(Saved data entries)
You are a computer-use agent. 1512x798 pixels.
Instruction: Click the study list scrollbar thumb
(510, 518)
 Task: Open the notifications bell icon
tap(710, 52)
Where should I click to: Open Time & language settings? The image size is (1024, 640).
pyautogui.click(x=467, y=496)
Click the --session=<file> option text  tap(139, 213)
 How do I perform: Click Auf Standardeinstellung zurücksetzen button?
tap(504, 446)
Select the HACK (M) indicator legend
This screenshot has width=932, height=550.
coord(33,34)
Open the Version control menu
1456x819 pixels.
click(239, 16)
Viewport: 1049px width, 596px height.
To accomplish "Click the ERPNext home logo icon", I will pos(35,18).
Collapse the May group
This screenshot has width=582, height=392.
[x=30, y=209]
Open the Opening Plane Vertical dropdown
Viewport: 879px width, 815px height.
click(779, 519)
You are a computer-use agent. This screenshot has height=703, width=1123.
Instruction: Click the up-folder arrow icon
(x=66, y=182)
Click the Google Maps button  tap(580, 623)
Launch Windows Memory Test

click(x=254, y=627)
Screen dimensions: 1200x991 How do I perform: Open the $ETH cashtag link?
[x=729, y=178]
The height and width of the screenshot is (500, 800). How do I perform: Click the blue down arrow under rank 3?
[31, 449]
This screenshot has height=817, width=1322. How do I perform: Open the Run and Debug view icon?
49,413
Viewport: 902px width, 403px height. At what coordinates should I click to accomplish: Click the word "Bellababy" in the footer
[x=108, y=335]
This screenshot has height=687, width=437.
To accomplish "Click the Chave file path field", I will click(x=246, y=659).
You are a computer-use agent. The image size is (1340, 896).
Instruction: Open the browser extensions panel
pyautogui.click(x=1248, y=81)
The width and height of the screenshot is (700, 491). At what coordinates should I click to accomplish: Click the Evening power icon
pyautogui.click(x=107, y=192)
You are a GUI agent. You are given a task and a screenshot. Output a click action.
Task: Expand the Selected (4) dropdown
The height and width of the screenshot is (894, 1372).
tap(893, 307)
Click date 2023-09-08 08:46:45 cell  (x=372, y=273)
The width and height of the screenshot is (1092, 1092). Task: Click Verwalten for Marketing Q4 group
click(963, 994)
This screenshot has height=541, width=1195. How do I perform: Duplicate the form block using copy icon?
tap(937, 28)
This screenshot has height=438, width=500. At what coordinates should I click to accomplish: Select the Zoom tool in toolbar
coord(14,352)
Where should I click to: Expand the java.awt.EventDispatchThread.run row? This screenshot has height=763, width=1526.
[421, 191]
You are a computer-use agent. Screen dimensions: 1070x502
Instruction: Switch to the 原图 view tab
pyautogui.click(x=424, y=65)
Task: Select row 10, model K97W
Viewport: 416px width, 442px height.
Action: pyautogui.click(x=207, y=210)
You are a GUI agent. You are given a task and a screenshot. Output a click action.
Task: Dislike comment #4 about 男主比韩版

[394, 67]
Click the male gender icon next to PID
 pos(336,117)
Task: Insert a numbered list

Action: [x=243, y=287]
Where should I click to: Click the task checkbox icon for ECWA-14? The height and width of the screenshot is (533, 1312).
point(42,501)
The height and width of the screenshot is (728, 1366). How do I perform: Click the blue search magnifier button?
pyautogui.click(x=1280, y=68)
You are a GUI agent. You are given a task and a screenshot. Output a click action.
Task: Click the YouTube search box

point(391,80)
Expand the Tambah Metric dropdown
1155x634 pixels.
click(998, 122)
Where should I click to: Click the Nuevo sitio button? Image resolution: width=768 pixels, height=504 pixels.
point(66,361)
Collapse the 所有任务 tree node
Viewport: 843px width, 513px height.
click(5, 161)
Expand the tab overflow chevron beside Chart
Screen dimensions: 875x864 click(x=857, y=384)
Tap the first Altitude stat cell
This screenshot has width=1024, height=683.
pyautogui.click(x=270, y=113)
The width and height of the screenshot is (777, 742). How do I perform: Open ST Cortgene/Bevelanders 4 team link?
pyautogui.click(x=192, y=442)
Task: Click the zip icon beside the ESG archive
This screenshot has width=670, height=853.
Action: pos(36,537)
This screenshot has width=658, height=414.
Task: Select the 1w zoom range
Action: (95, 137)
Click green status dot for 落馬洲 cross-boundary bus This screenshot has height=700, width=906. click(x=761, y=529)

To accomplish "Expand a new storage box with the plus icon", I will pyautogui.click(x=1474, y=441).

What to work on: Could you print the lines above, exactly as written, from the line containing "Click green status" through the final one?

Response to the exercise:
Click green status dot for 落馬洲 cross-boundary bus This screenshot has height=700, width=906. click(x=761, y=529)

To accomplish "Expand a new storage box with the plus icon", I will pyautogui.click(x=1474, y=441).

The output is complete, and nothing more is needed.